Review: A Tale of Two Cities (Regent’s Park Open Air Theatre)

Timothy Sheader directs Matthew Dunster’s new version of Dickens’ classic

Holly Williams

Holly Williams

| London |

14 July 2017

It was set in olden times; it was set in modern times. That’s the main conceit of Matthew Dunster‘s new stage adaptation of A Tale of Two Cities — but sadly, it fails to really become a potent tale for anyone’s time. Dickens’ story of how sacrifice and forgiveness eventually help break cycles of violence and vengeance, set during the French Revolution, becomes a long hard trudge here, not gaining much by being on stage – or by evoking present refugee camps and border control issues between France and England.

There’s just so much plot. The whole review could be spent summarising Dickens’ improbable but hugely satisfying plot. But the thing is, it’s no longer satisfying onstage – it’s hard to follow, and requires great lumps of leaden exposition and back story. Information is withheld then revealed, but Dunster’s script – and Timothy Sheader‘s production – fail to make such revelations thrilling; more often, you just wonder if you’re missing something.

While they have a laudably diverse cast, I did wonder if the decision to cast a black man and a white man with absolutely zero physical resemble as Charles Darnay and Sydney Carton was more point-making than helpful: the plot rests on the fact that no-one can tell them apart (twice!). Yes, it’s a bold move and yes, suspend your disbelief, but in a show already struggling with narrative clarity, it felt obtuse rather than story-serving.

The script is starchy, neither fully aping Dickens nor committing to modern vernacular, and key performances are almost uniformly flat; there’s a lot of physical gurning among grotesque aristos and baying mobs alike, but individuals don’t get much characterisation.

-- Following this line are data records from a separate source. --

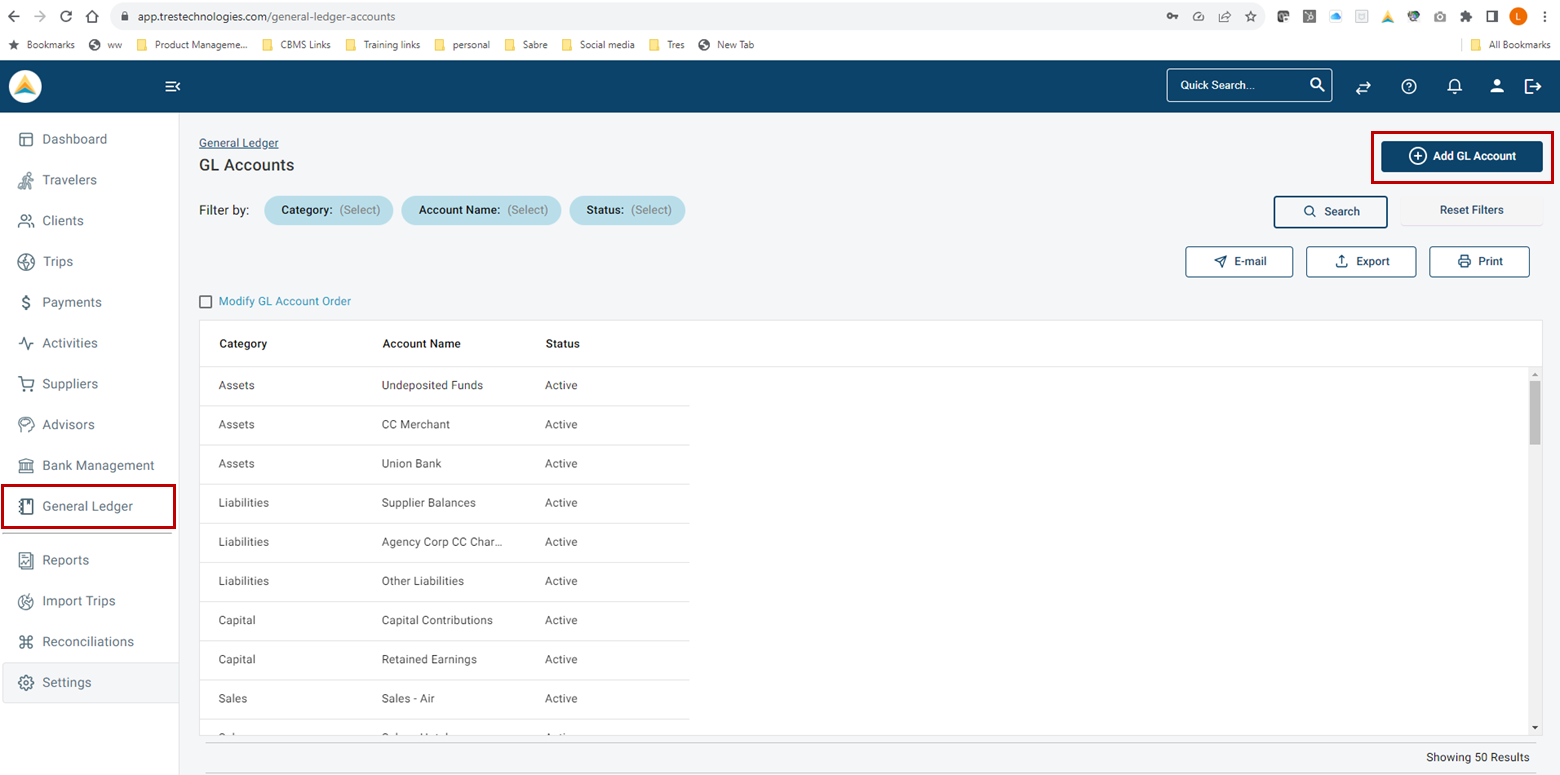
Task: Open the user profile icon
Action: tap(1497, 87)
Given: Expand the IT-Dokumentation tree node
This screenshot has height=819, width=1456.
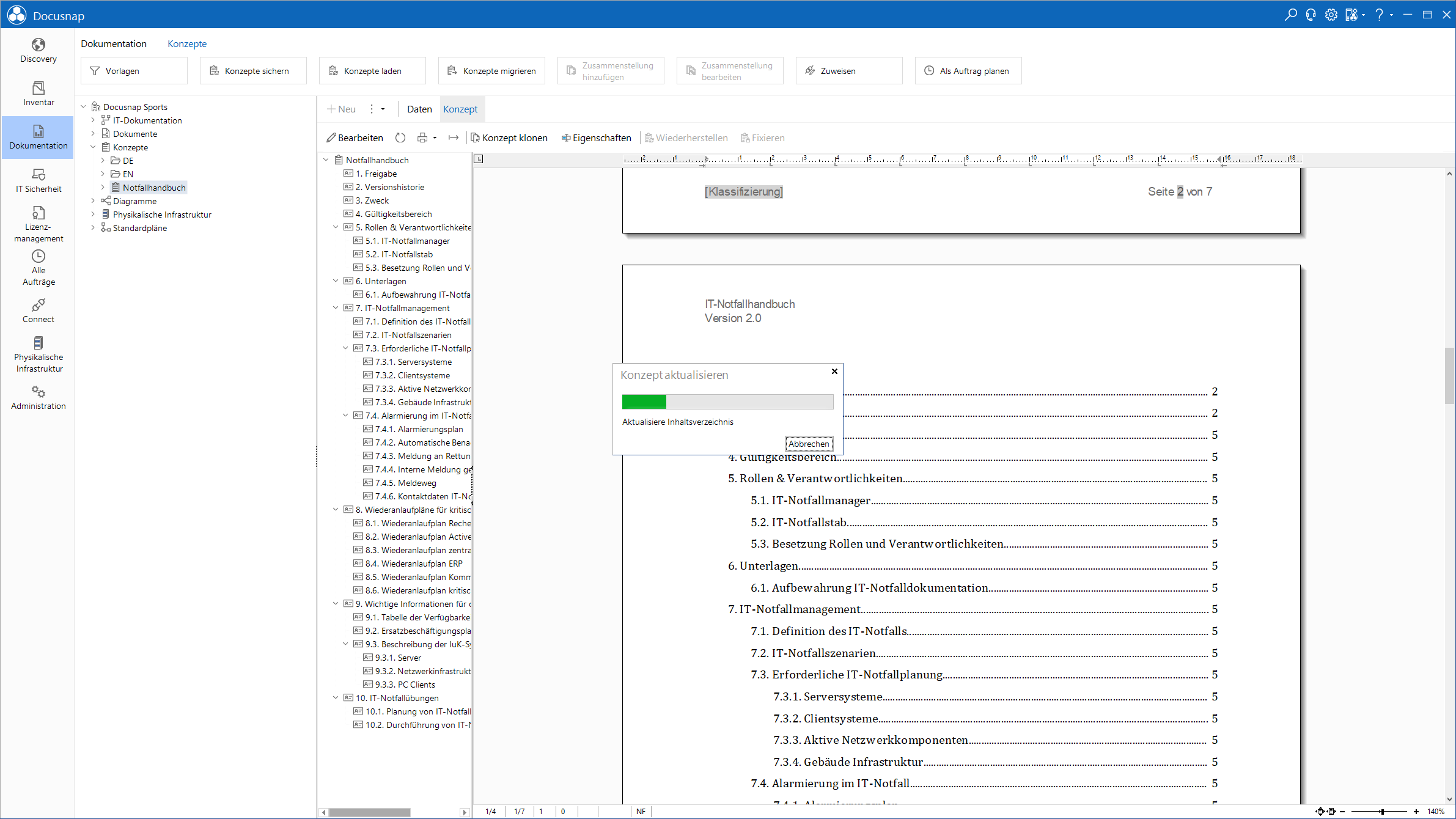Looking at the screenshot, I should [93, 120].
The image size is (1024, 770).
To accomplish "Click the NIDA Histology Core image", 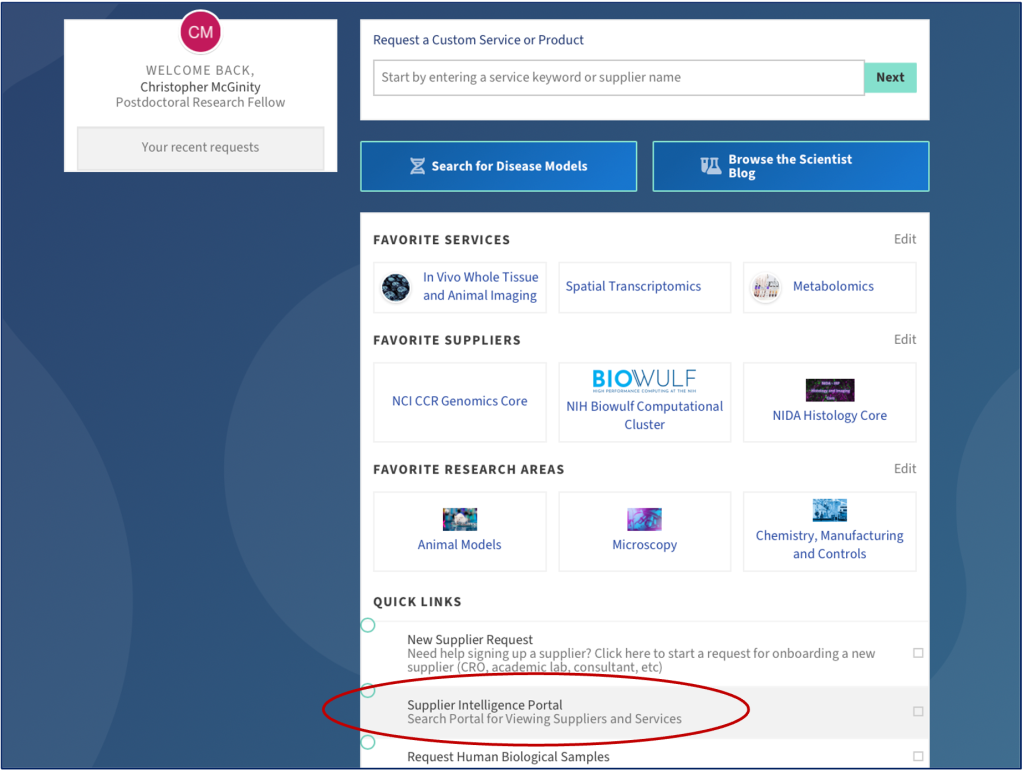I will pos(829,390).
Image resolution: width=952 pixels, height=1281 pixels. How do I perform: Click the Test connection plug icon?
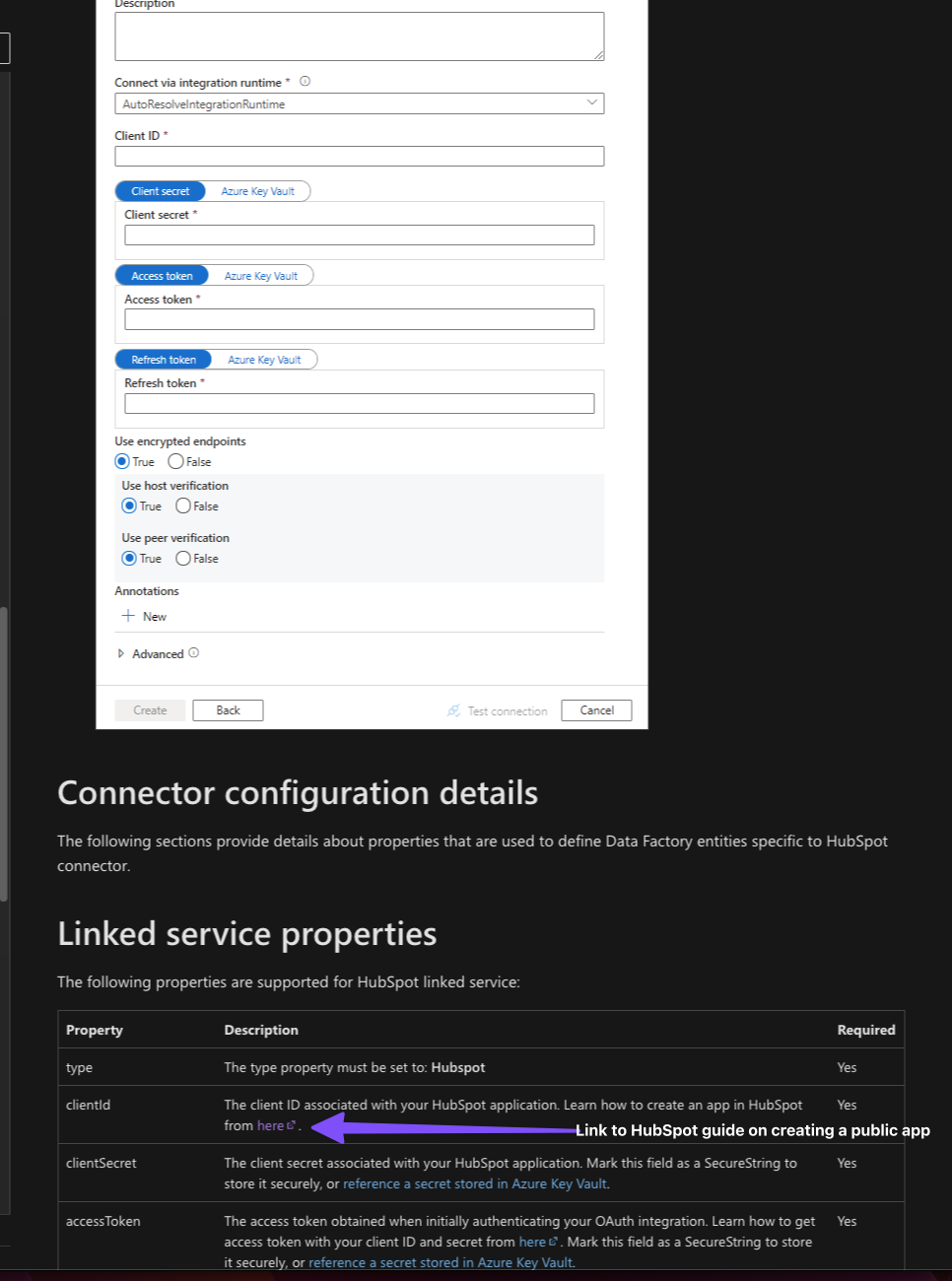point(453,710)
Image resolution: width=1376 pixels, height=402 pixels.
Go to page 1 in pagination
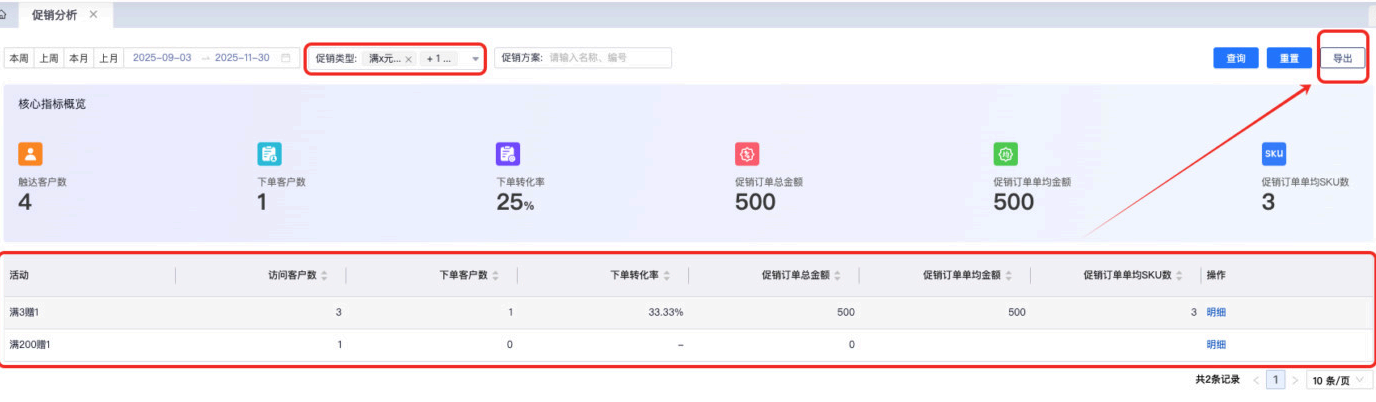1276,380
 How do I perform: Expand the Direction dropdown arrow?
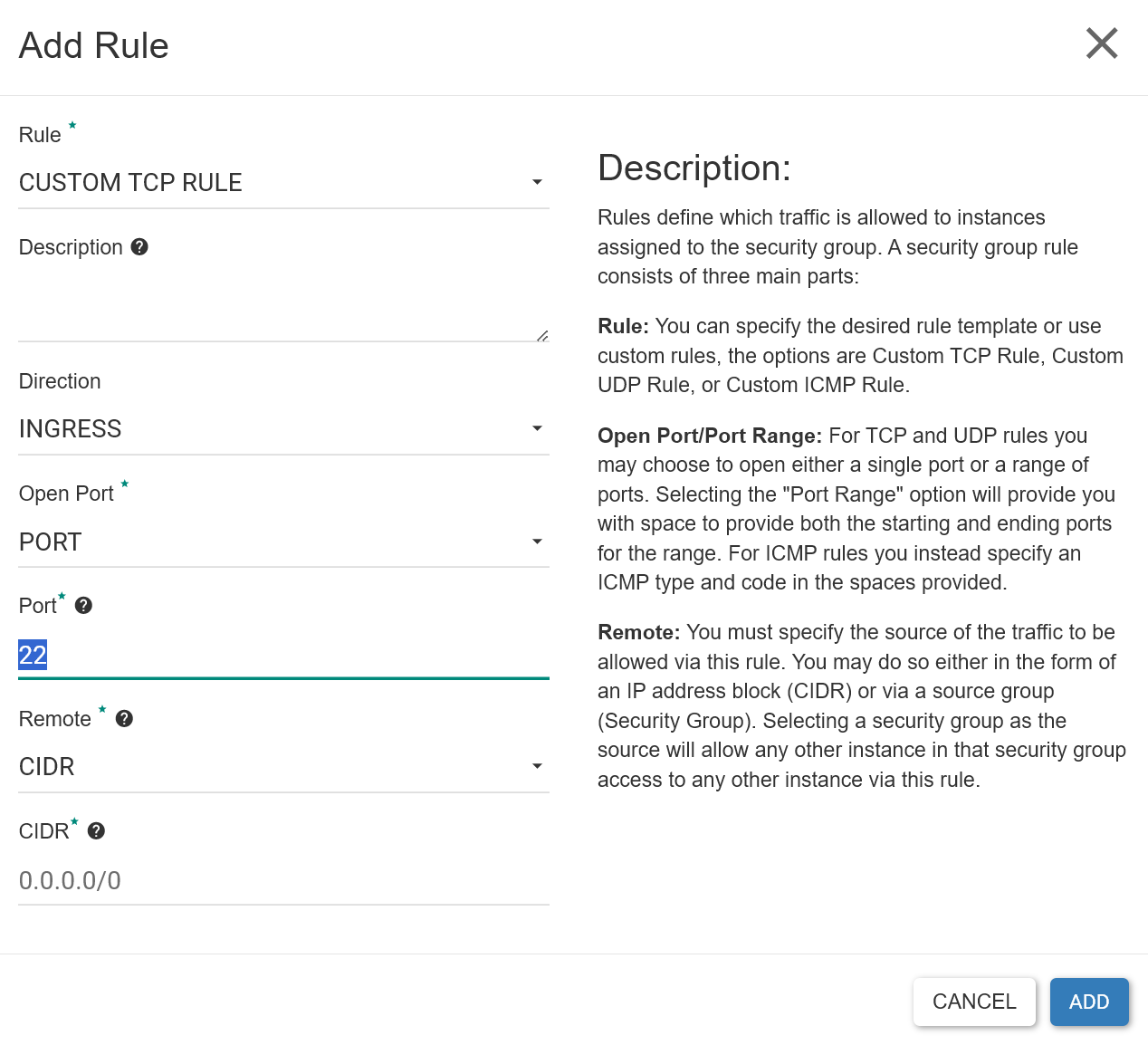[x=537, y=428]
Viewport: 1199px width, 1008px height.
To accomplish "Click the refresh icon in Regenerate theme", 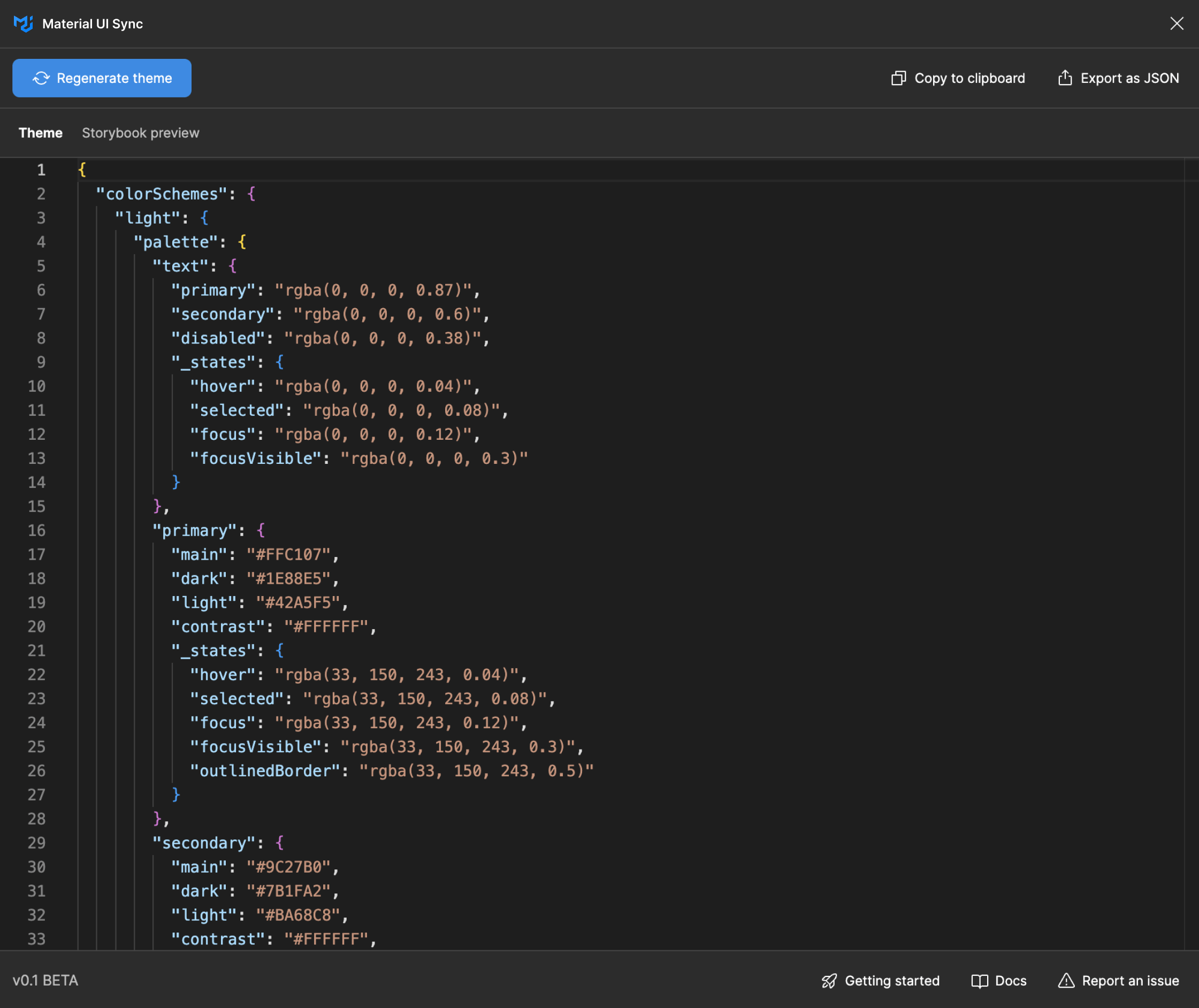I will point(41,78).
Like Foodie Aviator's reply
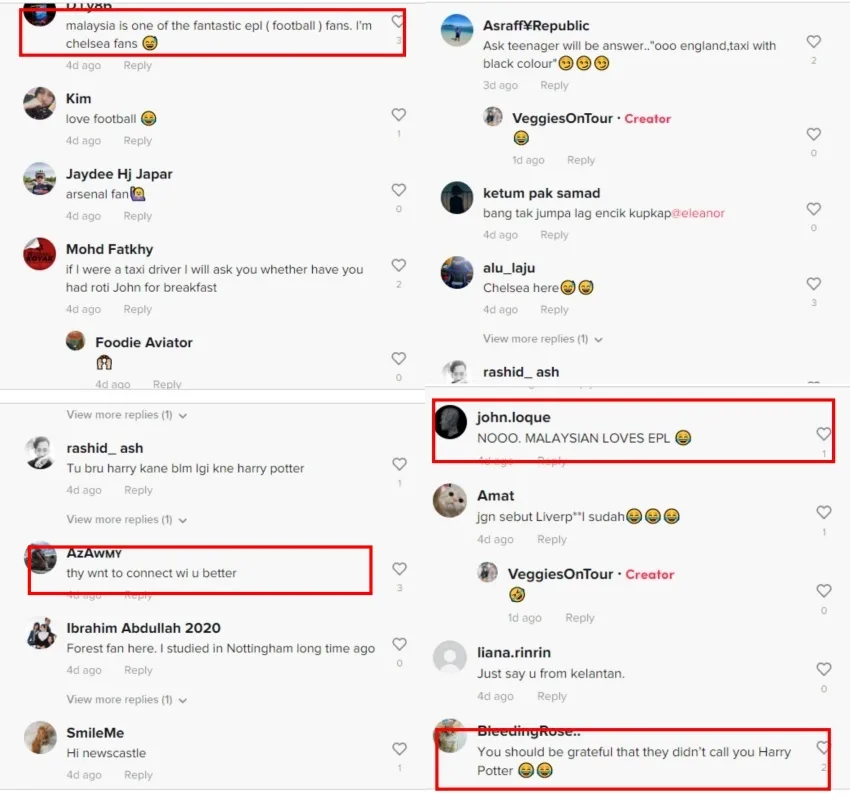The image size is (850, 800). click(398, 358)
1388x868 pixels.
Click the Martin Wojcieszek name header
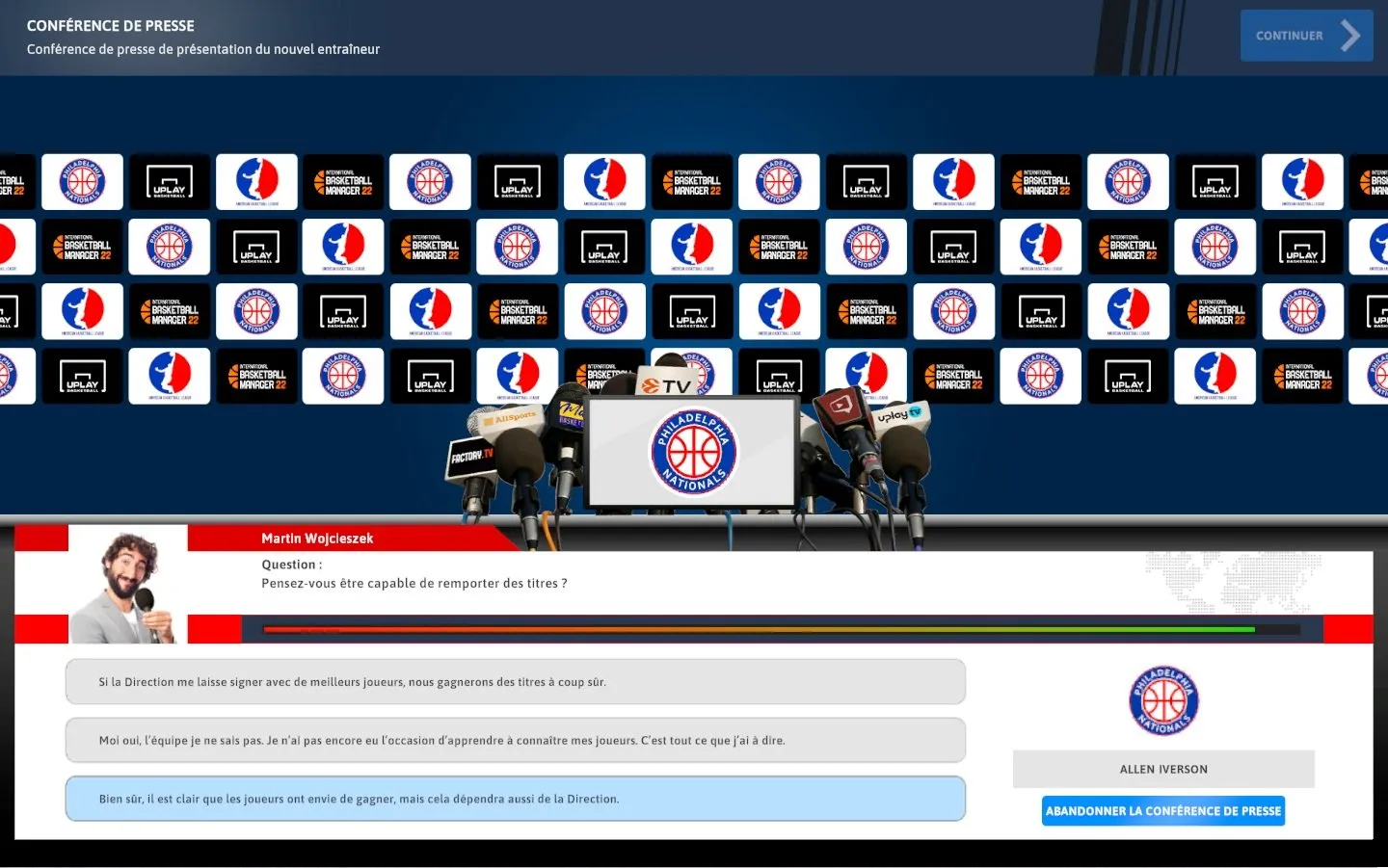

Fly Davis‘ set of stacked shipping containers on a revolve is really clever, although experienced technical difficulties on press night – when it works, it allows a slick moving between scenes and locations, and helps set up modern resonances. In the beginning, most of the cast are in scuzzy sportswear; gradually, everyone moves to period garb, before returning to contemporary clothes for the final scenes. A chorus share a microphone to narrate events; Brechtian scene titles and – yawn – contemporary news footage flash on naff little electronic screens which sit oddly amongst the trees at the side of the stage.

It should all feel stylish and punchy, but somehow lacks conviction. Same goes for the stylised approach to showing the monstrous arrogance of French aristocrats: bursts of banging dance music, gold lame leggings and glitter scream excess, but they also scream enjoyable camp. Disco doesn’t quite set the scene for the callous death of a small child. The tone is all off.

It’s a shame, as the thinking behind it all makes sense: A Tale of Two Cities is an angry story of the one per cent screwing over the masses, and this modern version does newly-mint the novel’s concerns with exiles fleeing violence, crossing borders. But even this goes skew-whiff at the end: returning to London from Paris, the Darnay family is split apart. This seems just wrong-headed — they have only escaped together because the character of Carton has made the ultimate sacrifice. If actually they’re torn apart at the border, denied entry, was his redemption all in vain? It is a far, far more pointless thing — and a depressing ending to a woeful rewrite.

A Tale of Two Cities runs at Regent’s Park Open Air Theatre until 5 August.